当初予算は100兆円
新たな年度にどれくらいの歳出が必要か。そのための歳入をどうするか。令和に入って日本の国家予算は101兆、102兆、106兆、107兆と推移してきました。当初予算に限って言えば、ですが。
新型コロナ対策で大変なことに
新たな年度が始まって予想できなかった事態が出来すると「補正予算」が組まれることになります。
2020年には、新型コロナウィルスの流行とその対策が必要となりました。当初102兆円で組んだ予算は、3次にわたる補正を経て175兆円まで膨らんだのです。
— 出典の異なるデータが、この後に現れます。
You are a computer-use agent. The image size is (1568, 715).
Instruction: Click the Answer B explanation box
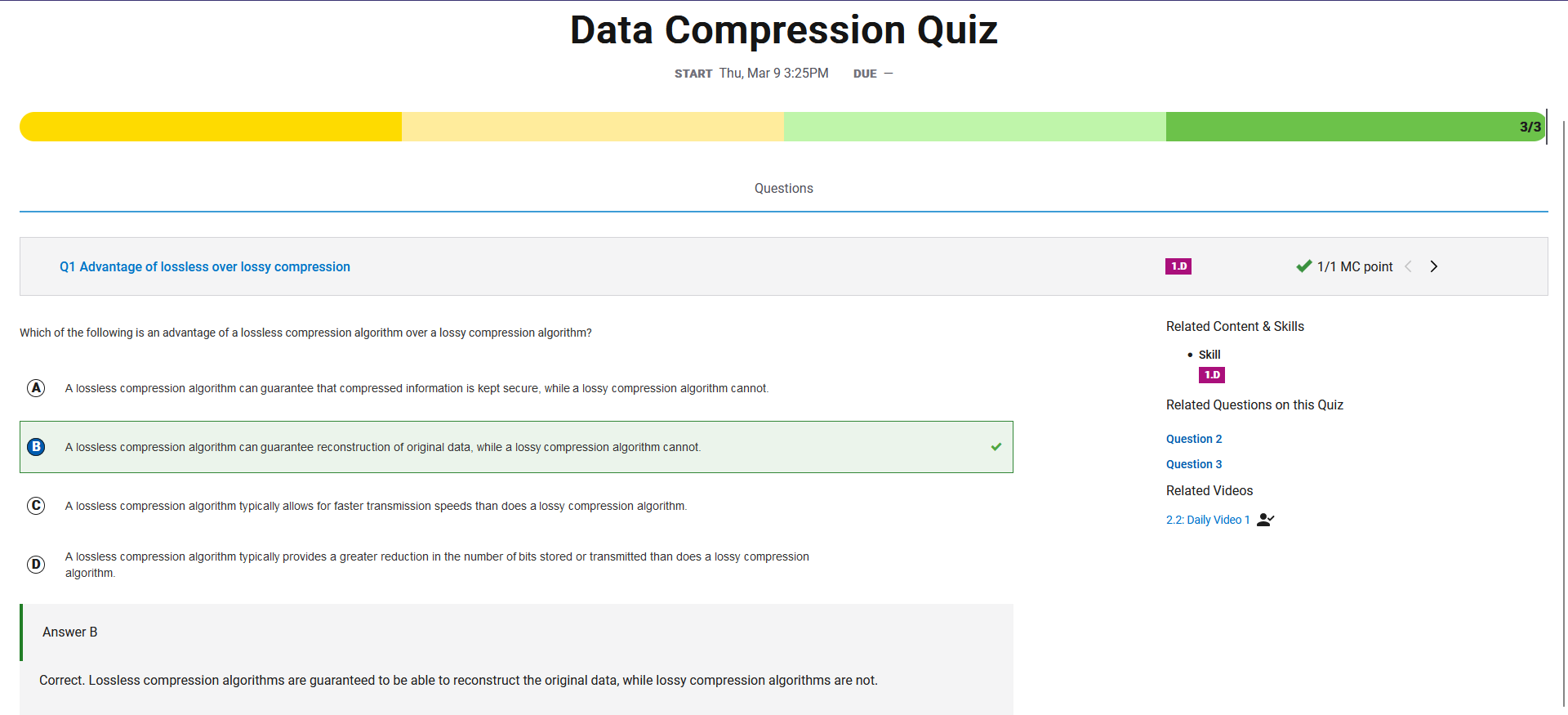click(516, 659)
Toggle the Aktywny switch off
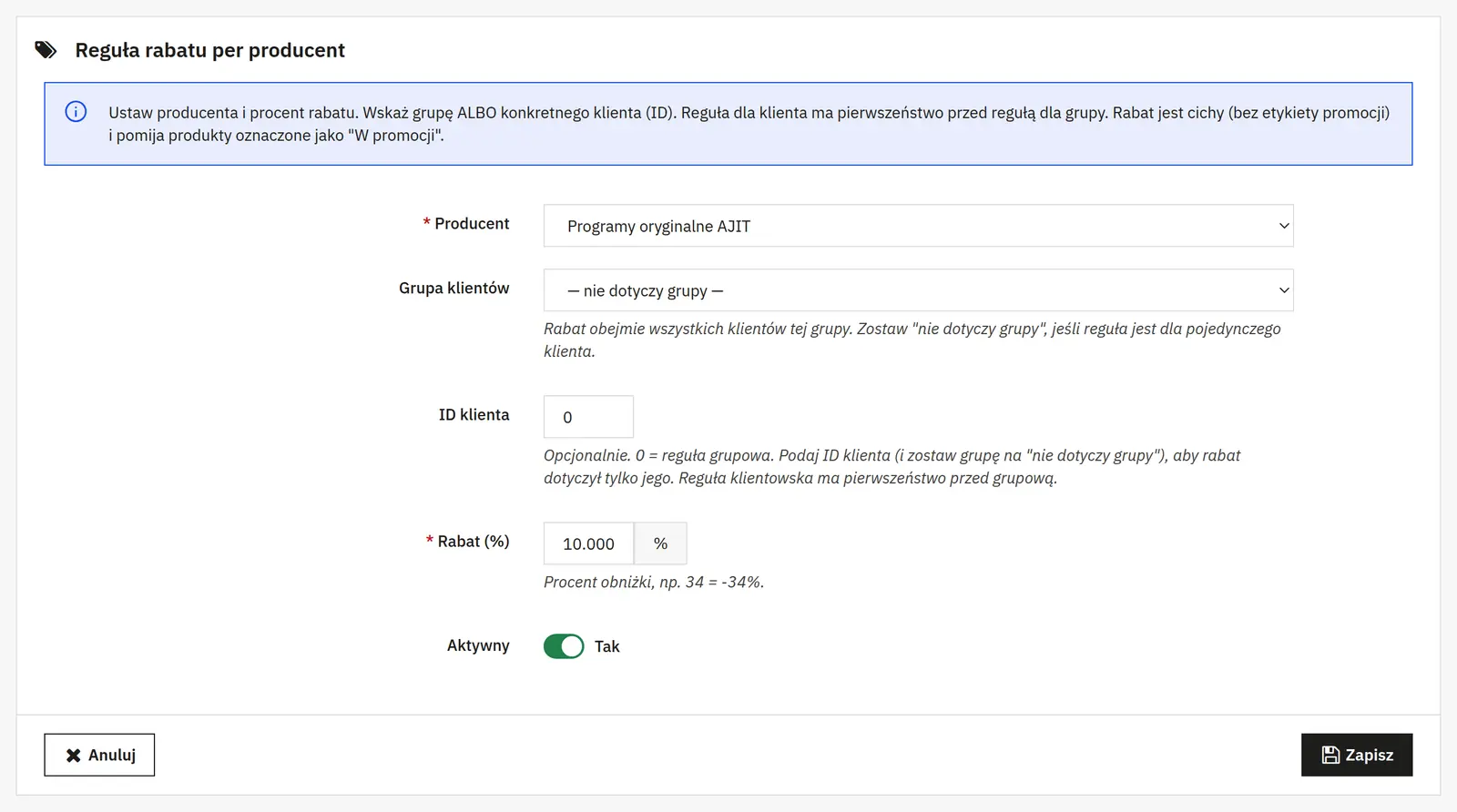The image size is (1457, 812). [564, 646]
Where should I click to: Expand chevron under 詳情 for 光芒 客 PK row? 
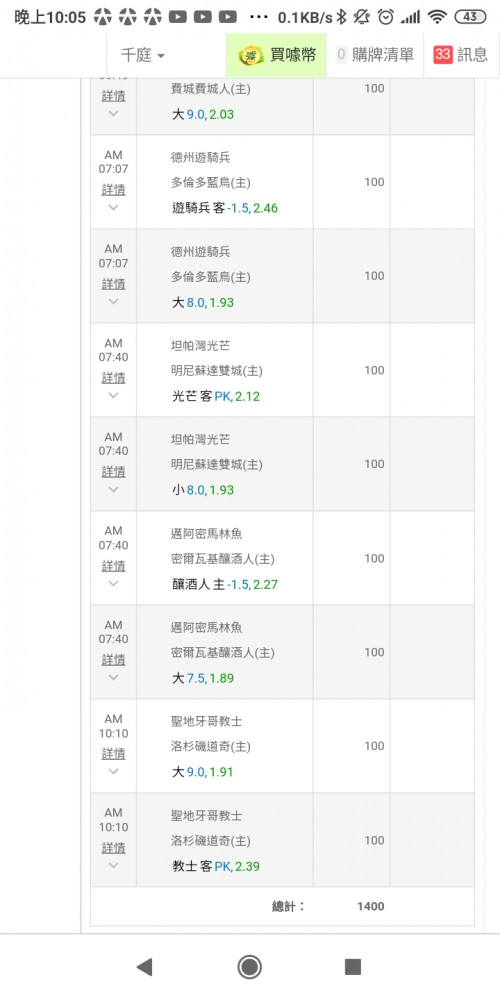114,395
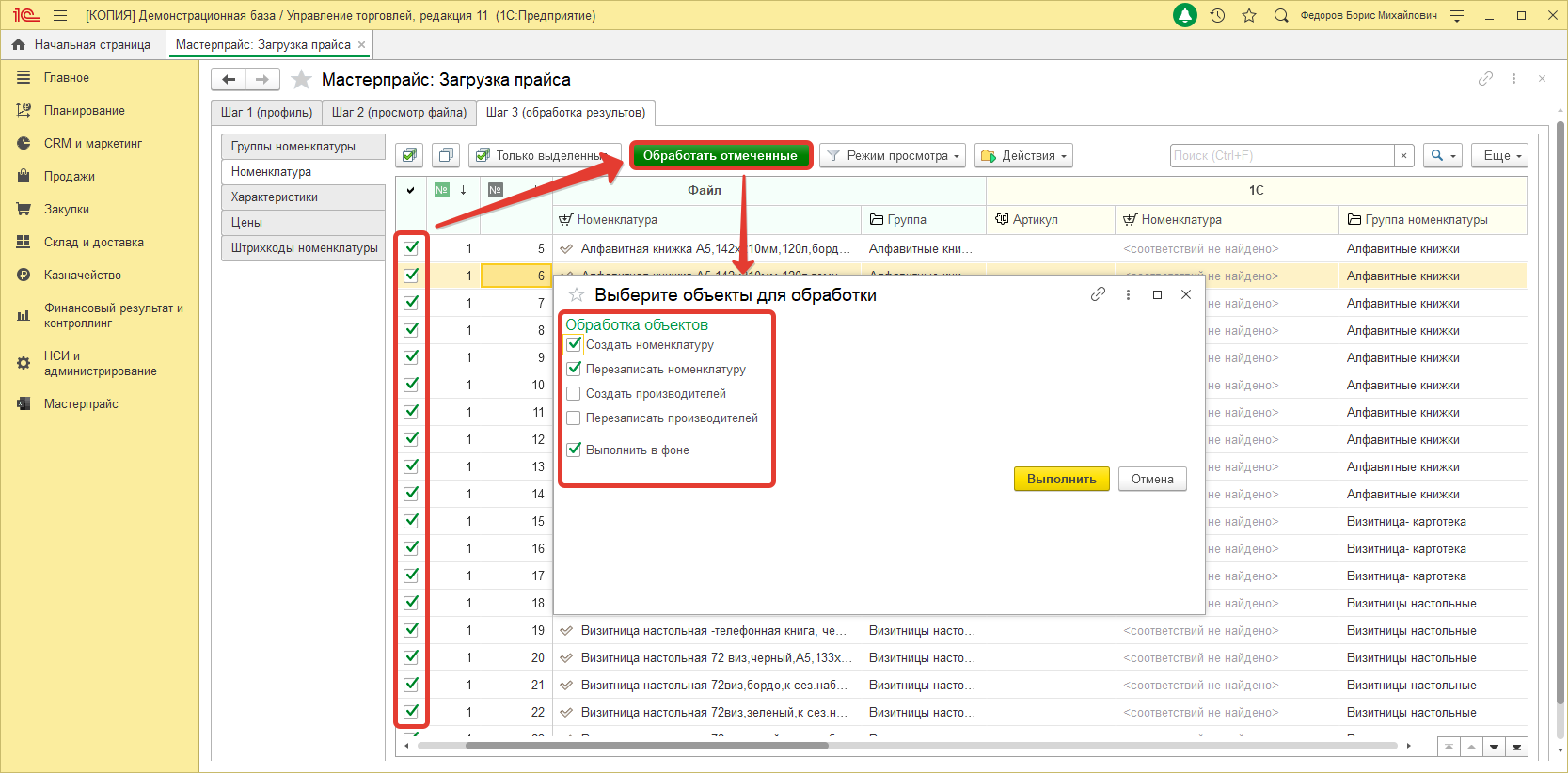Screen dimensions: 1568x773
Task: Open the Действия dropdown menu
Action: click(1023, 156)
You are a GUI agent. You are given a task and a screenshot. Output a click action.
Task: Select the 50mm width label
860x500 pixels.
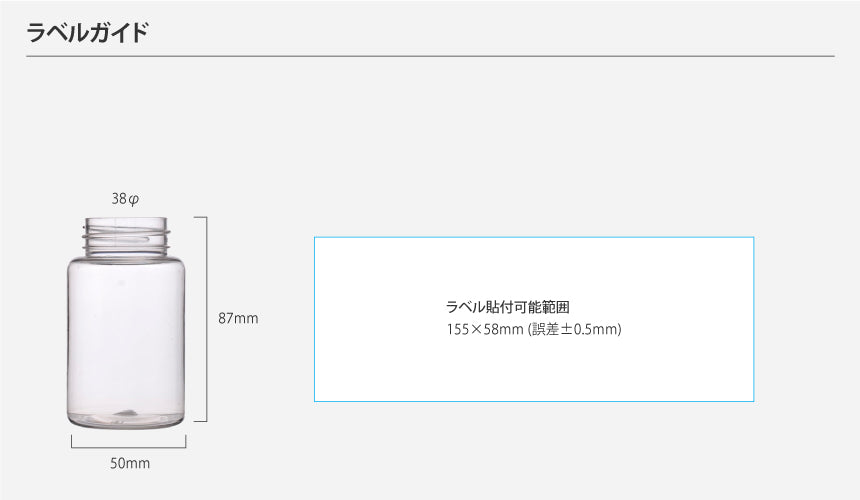click(x=129, y=463)
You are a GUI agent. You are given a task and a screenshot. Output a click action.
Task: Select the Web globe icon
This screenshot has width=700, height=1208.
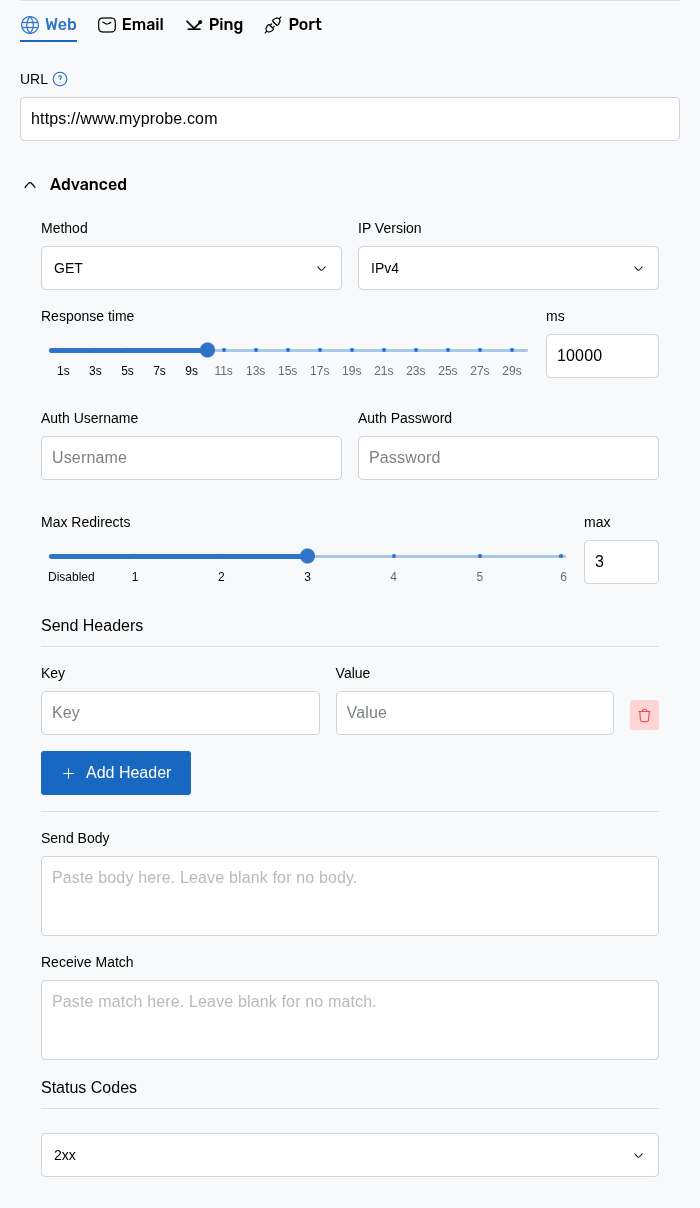30,24
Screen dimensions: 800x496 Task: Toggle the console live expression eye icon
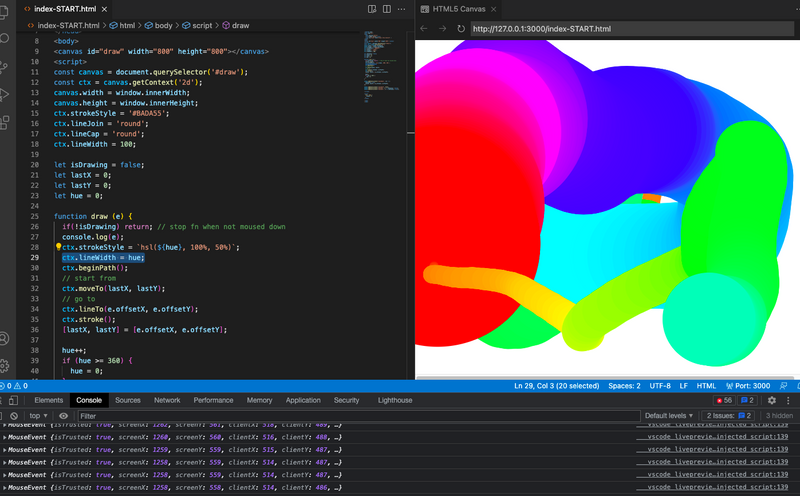63,415
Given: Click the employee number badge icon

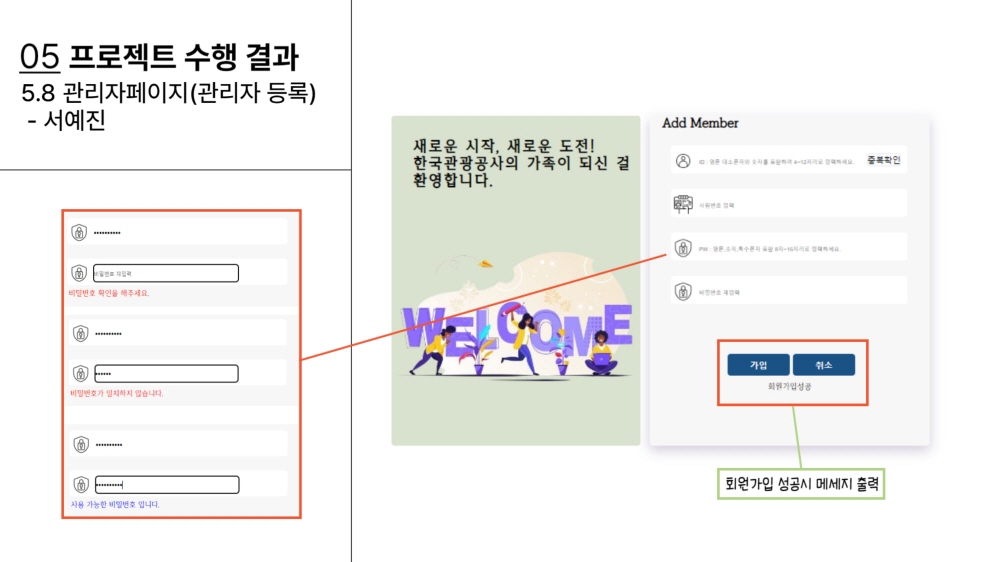Looking at the screenshot, I should (x=683, y=204).
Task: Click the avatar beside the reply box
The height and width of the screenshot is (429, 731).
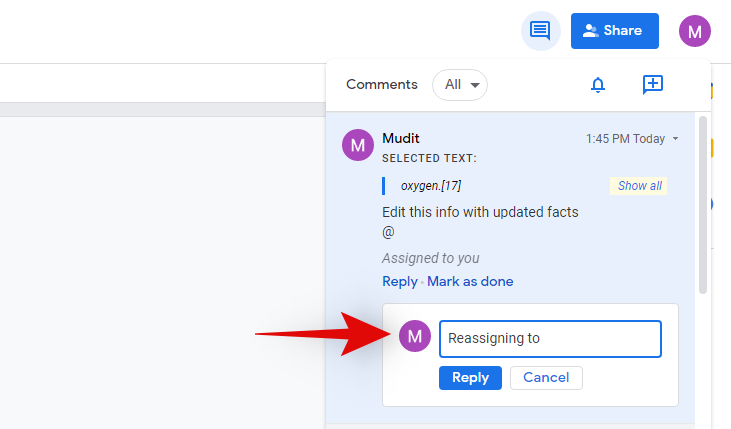Action: coord(415,337)
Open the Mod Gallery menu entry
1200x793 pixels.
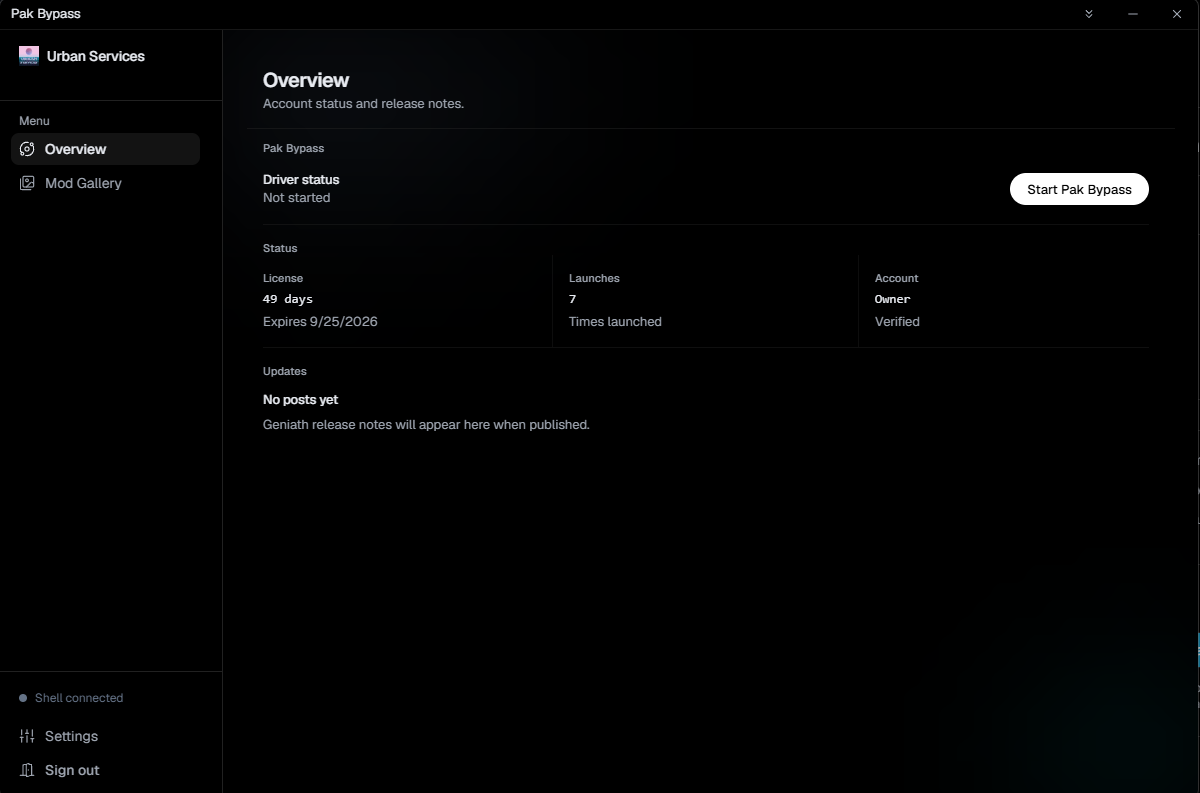tap(106, 183)
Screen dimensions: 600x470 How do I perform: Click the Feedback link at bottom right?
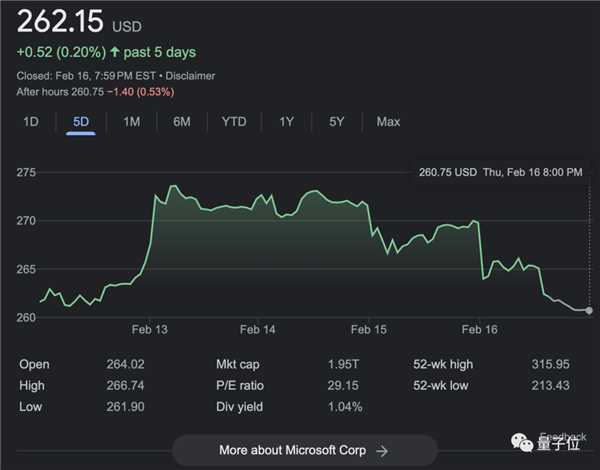[562, 437]
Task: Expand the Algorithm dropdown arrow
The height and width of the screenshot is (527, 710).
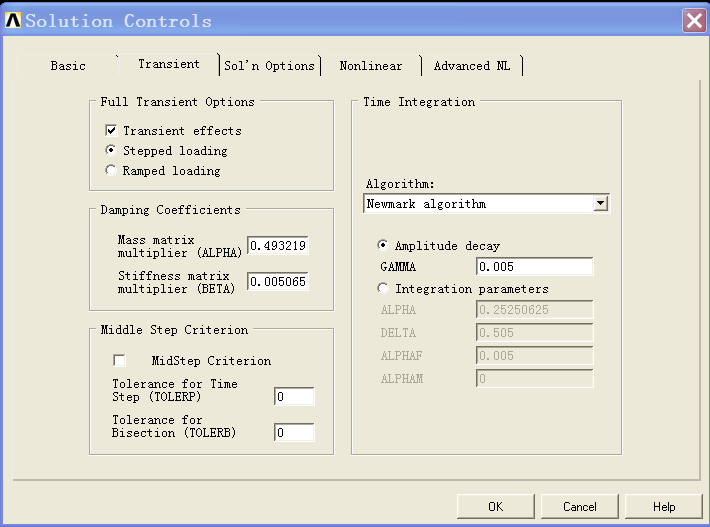Action: (600, 204)
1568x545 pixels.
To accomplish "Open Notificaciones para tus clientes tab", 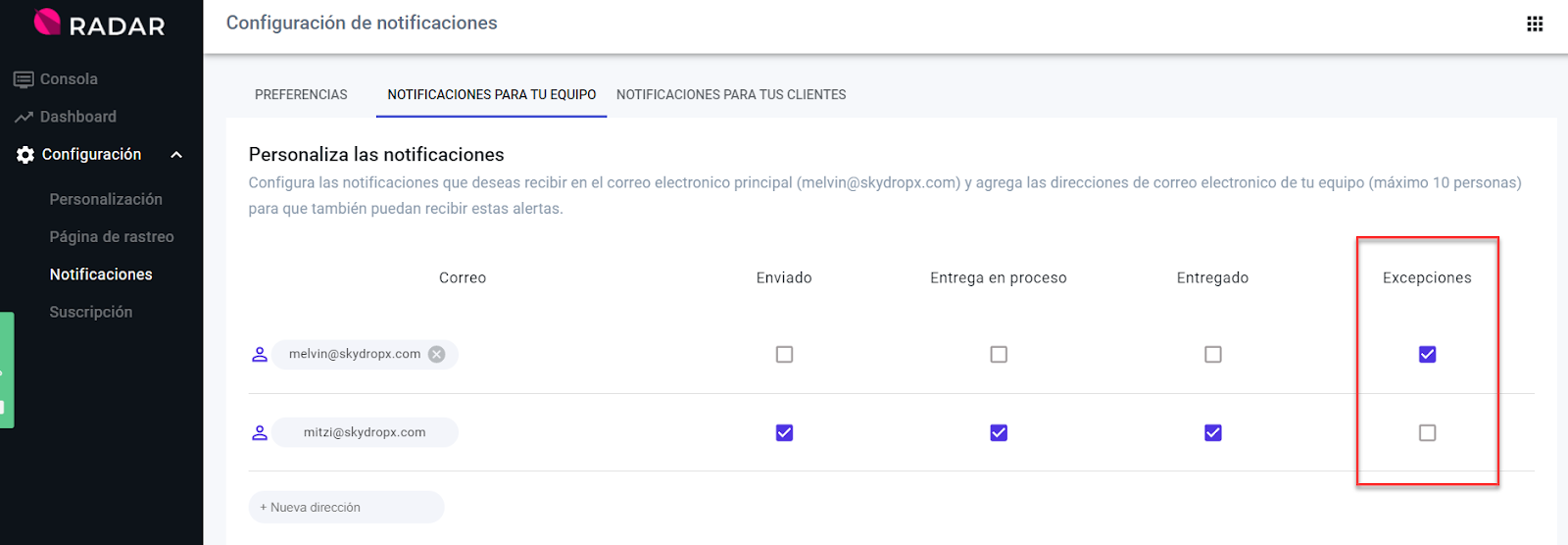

もともと102兆円の予算も32兆円の公債発行で賄っていましたが、補正予算を組むまでに税収が飛躍的に増えることなどあろうはずもなく、補正後予算175兆円のうち112兆円、実に64%が公債金、いわば借金に頼ることになりました。
この記事の画像(4枚)当初見込んでいた年間支出額を上回る借金を新たに抱えたニッポン。
コロナ禍は続く
コロナ禍2年目に入った2021年度予算は、当初、106兆円でスタートしましたが、補正予算を組んで142兆円となりました。当初43兆円を見込んでいた借金は、65兆円に。
そして今年度予算。
当初、107兆円で組まれた予算は、第一次補正で110兆円になりました。そして第二次補正で新たに28兆円が積み増しされようとしています。28兆円のうち22兆円が新たな借金です。
大丈夫かニッポン。
貯金か借金か
「欲しいものがあるならお金をためて買え」「やりたいことがあるならお金をためてやれ」「身の丈に合った生活をしろ」という教育を受けました。
家を建てたり、車を買ったり、後に残る「モノ」のためにする借金は良いけれど、レストランで食事をしたり、海外旅行に行ったりする「コト」のために借金をしてはいかん、というのがわが家の家訓です。
子供のころぼくの周りにいた人たちはみんなそんな感じだったなあ。なかにはお金持ちの人や贅沢好きの人もいたけれど、羨むでもやっかむでもなく、違う世界のことだったように思います。
そもそも赤字国債は原則ダメなのよ
財政法では、予算の赤字を埋めるための借金(いわゆる赤字国債の発行)は認められていません。そのため、予算を編成するたびに赤字を埋めるための国債を発行する法律を作って特例として借金をしてきたのです。ちょっと前までは。
予算編成のたびにいちいち法案を作って国会で審議して赤字国債(特例公債)を発行する手間を省くために、今では2年、3年の時限立法になっているようです。だったら財政法そのものを改正すればいいのにとも思いますが、歯止めが利かなくなることへの惧れや開き直ることへの後ろめたさがあるのでしょうか。
外国から借金するわけではないけれど
開き直りといえば、日本の国債は諸外国と違って国内引き受けが多いから心配いらないんだ、という意見があります。諸外国と比べればそうなのでしょう。
でも、それって子供の貯金を拝借するようなものではないですか。子供に無断で親子二世代ローンを組むようなものじゃないですか。サラ金から借りるよりは心配は少ないかもしれませんが…。
財務当局にはいろいろ思うところはあるでしょうが
当初予算は公債依存率を30%台に抑えて100兆円から漸増にとどめながら、補正予算でやり放題というのも姑息な感が否めません。官僚中の官僚といわれるエリート集団といえども泣く子と与党には勝てないということかしら?
多数決が必ずしも正解を導かないように、専門家を抜きにしたシビリアンコントロールにも不安が残ります。
とは言え…
本当に必要な支出ならば、借金してでもするしかありません。ですが、日本には「人気取り」とか「ばらまき」とか思われかねないような支出をする余裕はないはずです。
毎年毎年当たり前のように借金を重ねると政治家も国民も感覚が鈍感になって、ついには麻痺してしまうのではないかと心配です。
ときどき思い出して気を引き締めましょう。